- **DATA RECORDS**:
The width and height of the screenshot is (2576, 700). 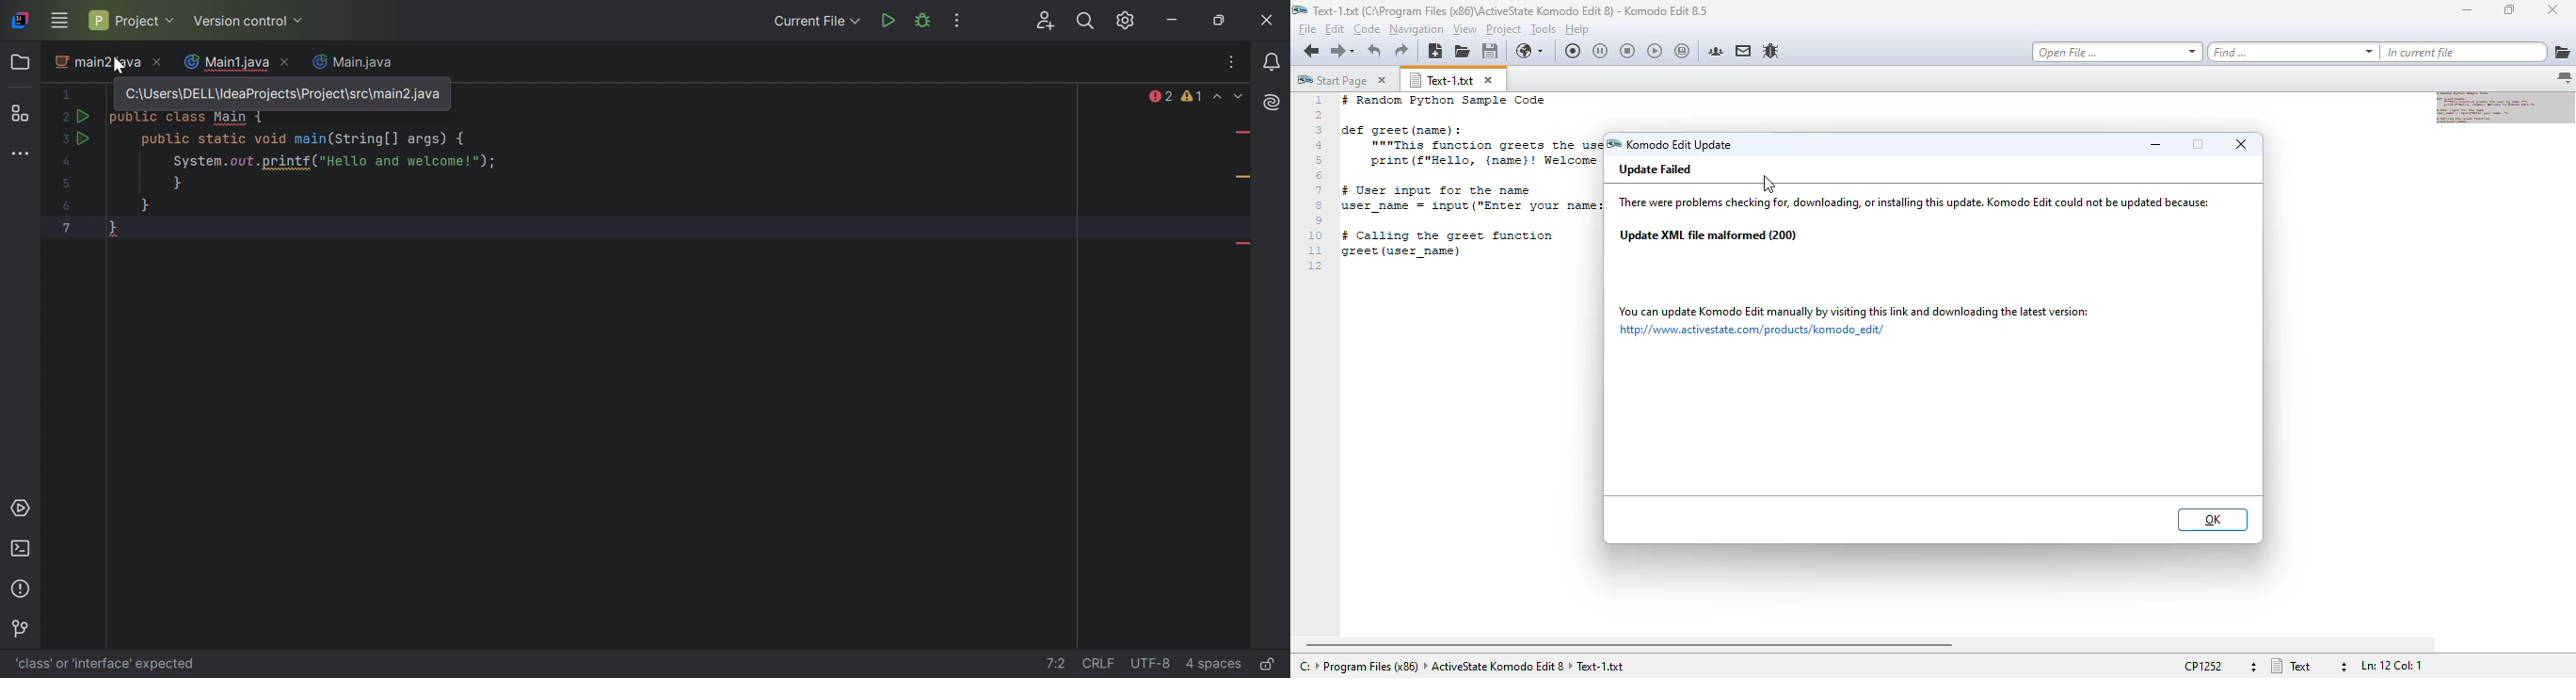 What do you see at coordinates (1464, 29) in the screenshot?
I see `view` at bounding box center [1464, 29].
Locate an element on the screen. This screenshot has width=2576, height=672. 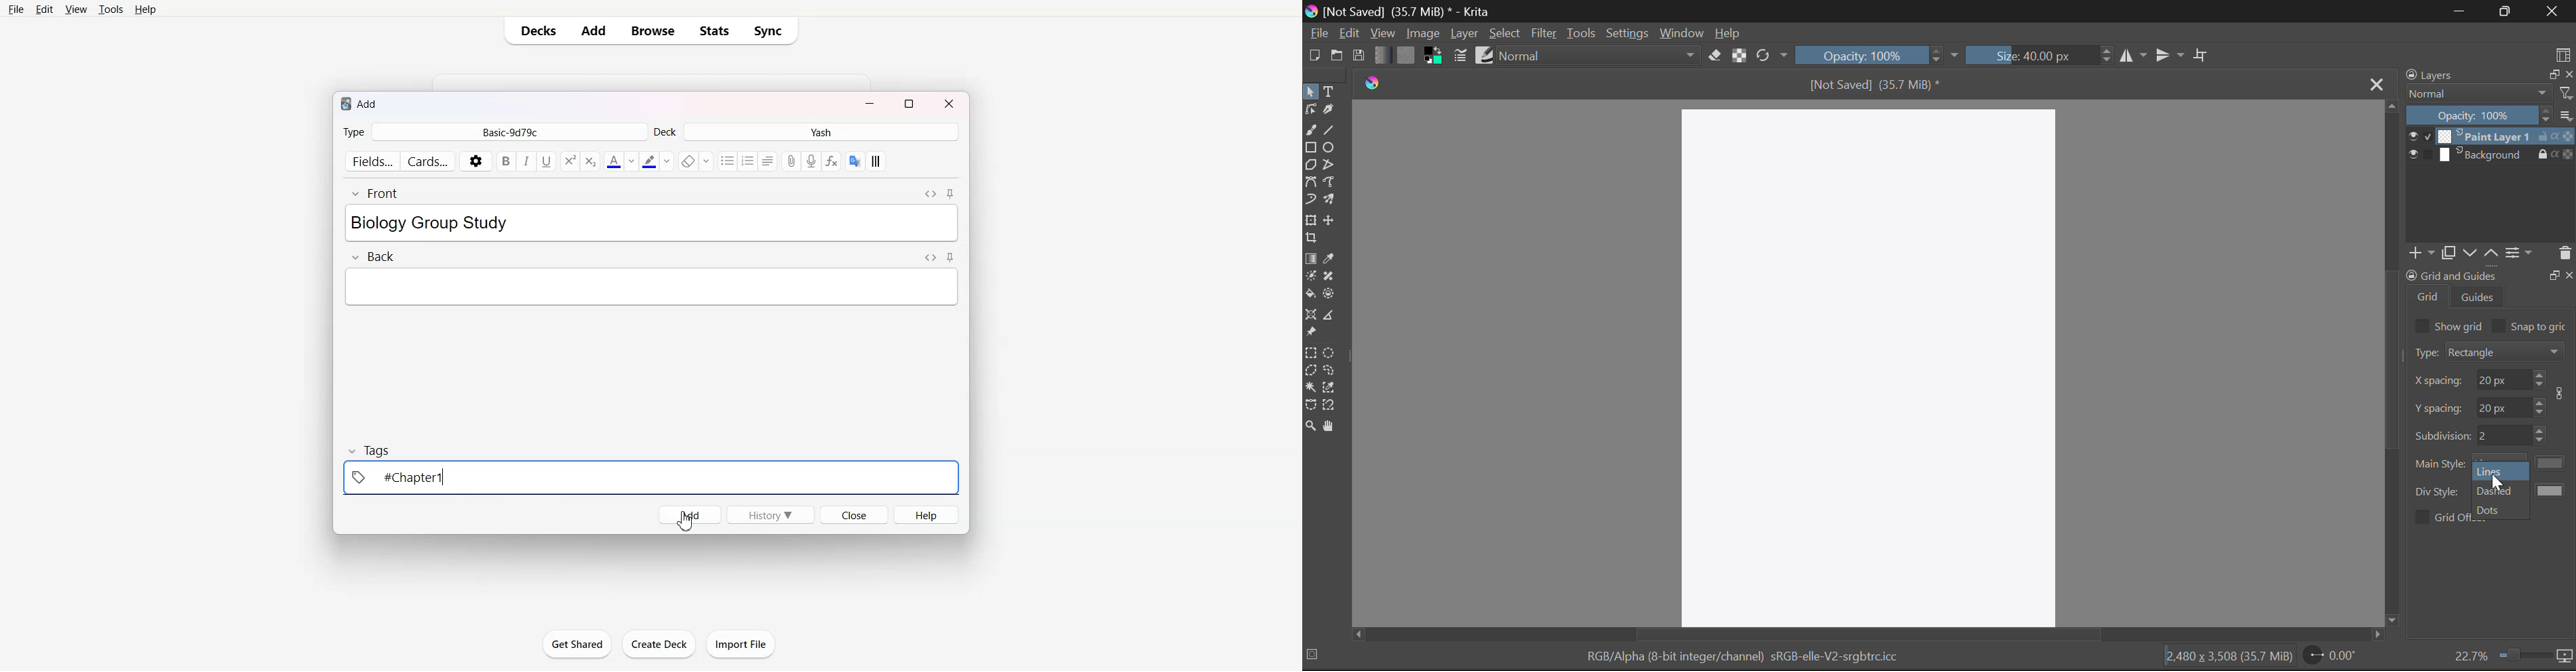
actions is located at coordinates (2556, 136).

==

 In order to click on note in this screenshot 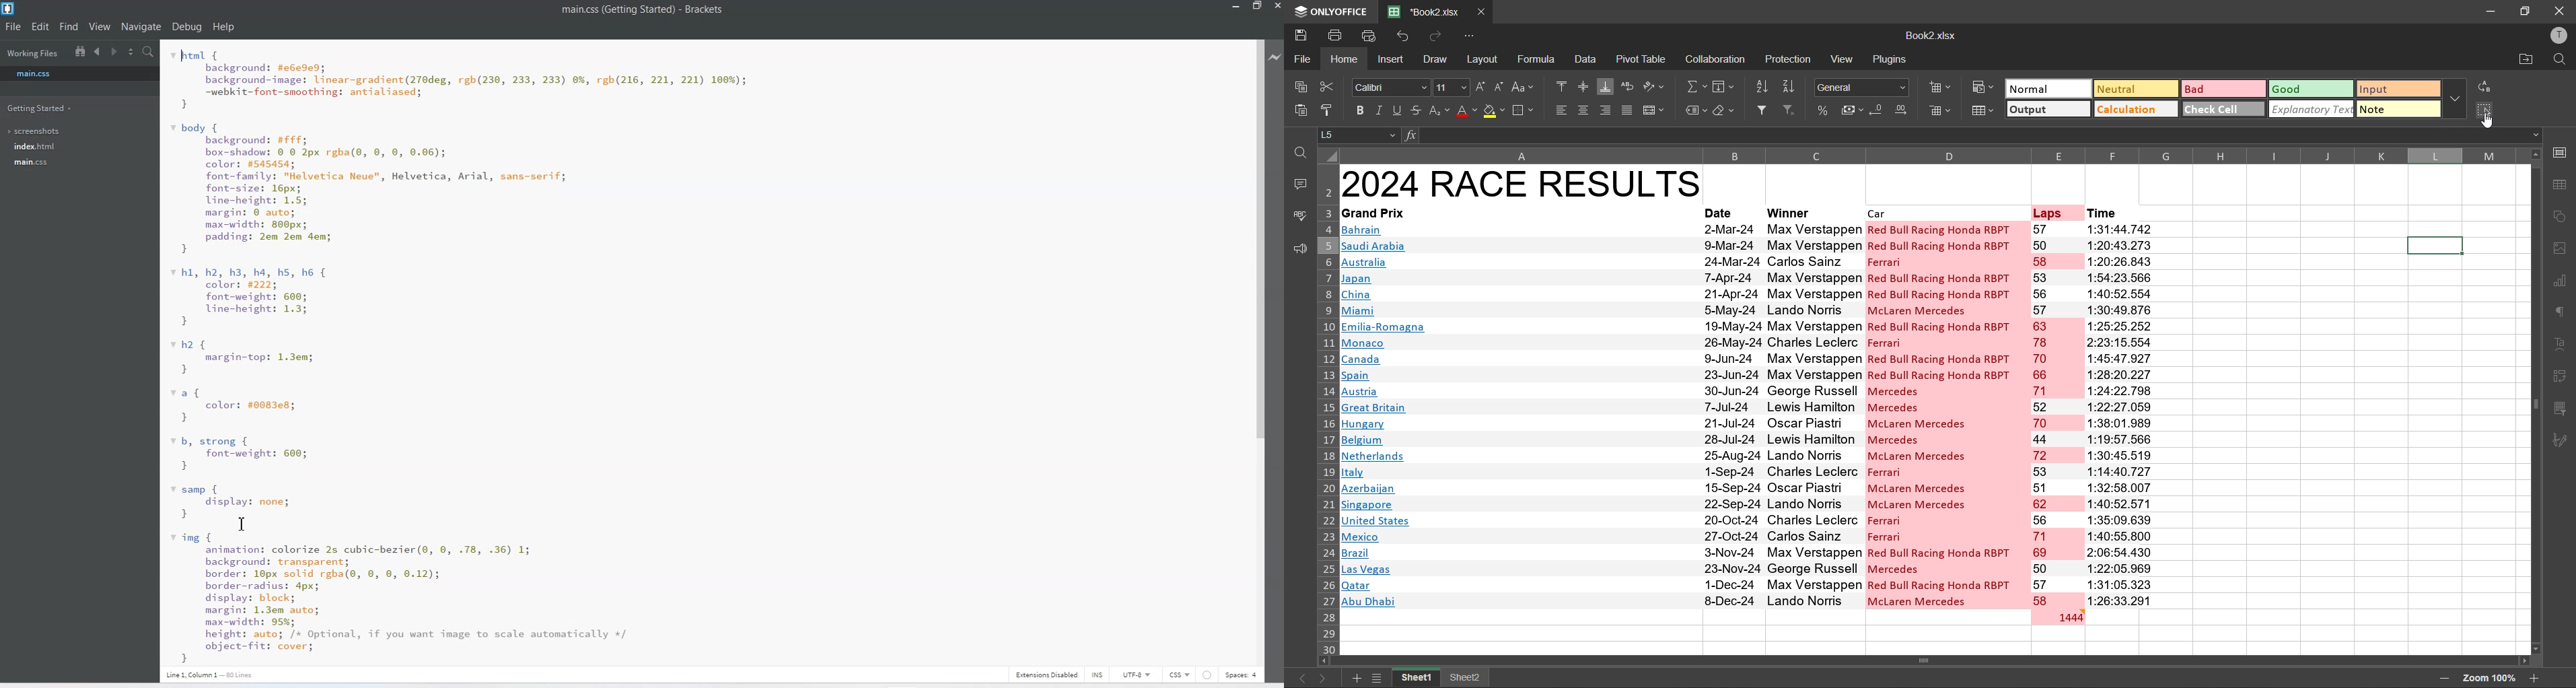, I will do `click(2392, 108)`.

- **GOAL**: Recast the lines from the one with "Locate an element" up to and including the one with "actions is located" as a Markdown table with the columns Row and Line, skipping blank lines and leaving the pictures out.

- **EXPECTED ANSWER**:
| Row | Line |
|---|---|
| 1 | Locate an element on the screen. This screenshot has width=2576, height=672.  |
| 2 | actions is located at coordinates (2556, 136). |